#### Supplied material
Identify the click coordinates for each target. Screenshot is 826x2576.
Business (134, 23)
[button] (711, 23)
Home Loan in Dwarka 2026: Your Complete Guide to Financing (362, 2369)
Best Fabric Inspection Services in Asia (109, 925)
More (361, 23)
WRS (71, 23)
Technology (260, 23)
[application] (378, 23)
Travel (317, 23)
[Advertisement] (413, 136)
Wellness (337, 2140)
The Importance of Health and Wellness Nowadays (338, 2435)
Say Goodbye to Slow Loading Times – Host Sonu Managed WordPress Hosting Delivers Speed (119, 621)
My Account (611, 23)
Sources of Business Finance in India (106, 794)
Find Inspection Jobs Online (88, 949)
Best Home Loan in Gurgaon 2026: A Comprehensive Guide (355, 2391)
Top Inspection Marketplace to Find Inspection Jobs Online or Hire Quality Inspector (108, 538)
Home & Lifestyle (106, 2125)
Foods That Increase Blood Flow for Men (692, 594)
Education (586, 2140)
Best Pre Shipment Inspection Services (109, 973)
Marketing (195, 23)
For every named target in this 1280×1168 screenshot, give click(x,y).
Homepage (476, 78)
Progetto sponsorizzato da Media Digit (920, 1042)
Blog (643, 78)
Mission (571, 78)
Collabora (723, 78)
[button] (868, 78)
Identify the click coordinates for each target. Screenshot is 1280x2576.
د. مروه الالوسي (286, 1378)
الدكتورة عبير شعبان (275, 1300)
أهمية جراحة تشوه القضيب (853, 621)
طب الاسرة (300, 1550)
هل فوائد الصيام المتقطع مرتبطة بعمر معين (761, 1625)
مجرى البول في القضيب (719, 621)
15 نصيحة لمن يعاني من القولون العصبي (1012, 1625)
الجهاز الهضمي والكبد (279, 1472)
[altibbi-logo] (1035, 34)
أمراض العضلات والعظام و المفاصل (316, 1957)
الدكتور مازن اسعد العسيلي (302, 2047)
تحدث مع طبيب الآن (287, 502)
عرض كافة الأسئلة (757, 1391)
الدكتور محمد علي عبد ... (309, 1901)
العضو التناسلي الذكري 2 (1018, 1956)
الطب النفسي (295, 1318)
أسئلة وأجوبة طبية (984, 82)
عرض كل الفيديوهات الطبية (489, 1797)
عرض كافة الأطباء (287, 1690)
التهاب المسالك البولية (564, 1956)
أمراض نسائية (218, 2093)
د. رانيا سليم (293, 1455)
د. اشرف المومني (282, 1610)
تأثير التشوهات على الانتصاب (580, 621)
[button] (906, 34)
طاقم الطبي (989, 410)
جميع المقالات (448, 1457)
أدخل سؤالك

#### Required action
Give the data again. Keep every line identical.

#### Your response
Identify the click coordinates for each target. Screenshot is 826x2576.
Business (134, 23)
[button] (711, 23)
Home Loan in Dwarka 2026: Your Complete Guide to Financing (362, 2369)
Best Fabric Inspection Services in Asia (109, 925)
More (361, 23)
WRS (71, 23)
Technology (260, 23)
[application] (378, 23)
Travel (317, 23)
[Advertisement] (413, 136)
Wellness (337, 2140)
The Importance of Health and Wellness Nowadays (338, 2435)
Say Goodbye to Slow Loading Times – Host Sonu Managed WordPress Hosting Delivers Speed (119, 621)
My Account (611, 23)
Sources of Business Finance in India (106, 794)
Find Inspection Jobs Online (88, 949)
Best Home Loan in Gurgaon 2026: A Comprehensive Guide (355, 2391)
Top Inspection Marketplace to Find Inspection Jobs Online or Hire Quality Inspector (108, 538)
Home & Lifestyle (106, 2125)
Foods That Increase Blood Flow for Men (692, 594)
Education (586, 2140)
Best Pre Shipment Inspection Services (109, 973)
Marketing (195, 23)
For every named target in this 1280×1168 screenshot, give click(x,y).
Homepage (476, 78)
Progetto sponsorizzato da Media Digit (920, 1042)
Blog (643, 78)
Mission (571, 78)
Collabora (723, 78)
[button] (868, 78)
Identify the click coordinates for each target. Screenshot is 1280x2576.
د. مروه الالوسي (286, 1378)
الدكتورة عبير شعبان (275, 1300)
أهمية جراحة تشوه القضيب (853, 621)
طب الاسرة (300, 1550)
هل فوائد الصيام المتقطع مرتبطة بعمر معين (761, 1625)
مجرى البول في القضيب (719, 621)
15 نصيحة لمن يعاني من القولون العصبي (1012, 1625)
الجهاز الهضمي والكبد (279, 1472)
[altibbi-logo] (1035, 34)
أمراض العضلات والعظام و المفاصل (316, 1957)
الدكتور مازن اسعد العسيلي (302, 2047)
تحدث مع طبيب الآن (287, 502)
عرض كافة الأسئلة (757, 1391)
الدكتور محمد علي عبد ... (309, 1901)
العضو التناسلي الذكري 2 (1018, 1956)
الطب النفسي (295, 1318)
أسئلة وأجوبة طبية (984, 82)
عرض كل الفيديوهات الطبية (489, 1797)
عرض كافة الأطباء (287, 1690)
التهاب المسالك البولية (564, 1956)
أمراض نسائية (218, 2093)
د. رانيا سليم (293, 1455)
د. اشرف المومني (282, 1610)
تأثير التشوهات على الانتصاب (580, 621)
[button] (906, 34)
طاقم الطبي (989, 410)
جميع المقالات (448, 1457)
أدخل سؤالك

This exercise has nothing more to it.